Reactions to the Net Neutrality decision was mixed.
Here’s what FCC members had to say:
FCC Commissioner Jessica Rosenworcel: The U.S. “Internet economy is the envy of the world. We invented it. The app economy began right here on our shores. Four million Americans wrote to this agency…Whatever our disagreements are on net neutrality, I hope we agree that this is democracy in action and something we can all support.”
FCC Commissioner Ajit Pai: “The plan is not a solution to a problem…We are flip-flopping for one reason and one reason only: President Obama told us to do so.”

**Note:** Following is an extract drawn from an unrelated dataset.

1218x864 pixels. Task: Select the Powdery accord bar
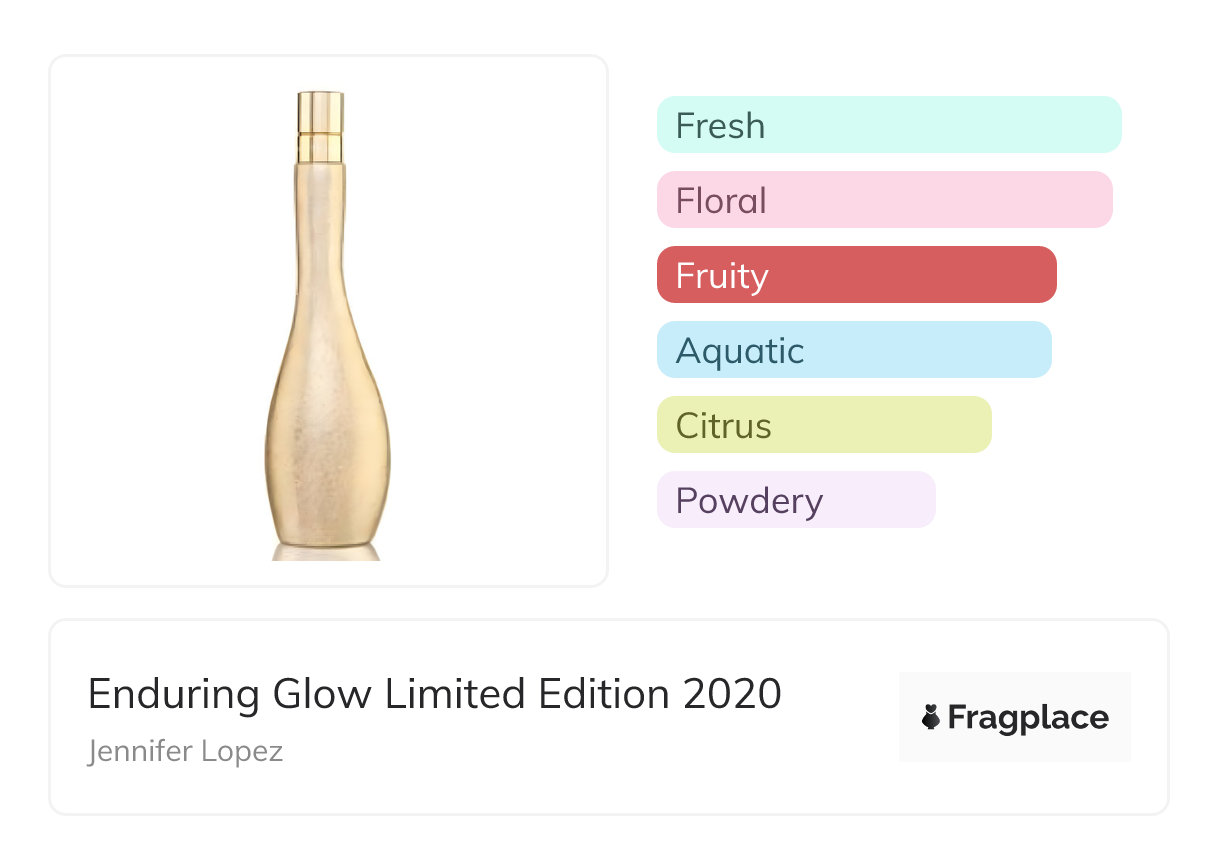[x=795, y=500]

FCC Commissioner Michael O’Reilly: “I see no need for net neutrality rules. I am far more troubled the commission is charting for Title II.” He also called the vote a “monumental and unlawful power grab.”
FCC Chairman Tom Wheeler: “No one, whether government or corporate, should control free and open access to the Internet. The Internet is too important to allow broadband providers to make the rules. This plan is no more a plan to regulate the Internet than the First Amendment is a plan to regulate free speech.”
AT&T, in a statement, said that “Instead of a clear set of rules moving forward, with a broad set of agreement behind them, we once again face the uncertainty of litigation, and the very real potential of having to start over – again – in the future… This may suit partisans who lust for issues of political division, but it isn’t healthy for the Internet ecosystem, for the economy, or for our political system. And, followed to its logical conclusion, this will do long-term damage to the FCC as well.”
Sen. Al Franken (D-NY): This is an enormous victory. This is the culmination of years of hard work by countless Americans who believe — just as I do — that the Internet should remain the free and open platform that it’s always been. Net neutrality is important for consumers, for small businesses and startups trying to compete with the big guys, and ultimately, for the innovation that has helped drive our economy for the past several decades.”
Stanford University law Professor Barbara van Schewick: “The agency’s decision to reclassify Internet service as a common carrier under Title II … puts the rules on a solid legal foundation.”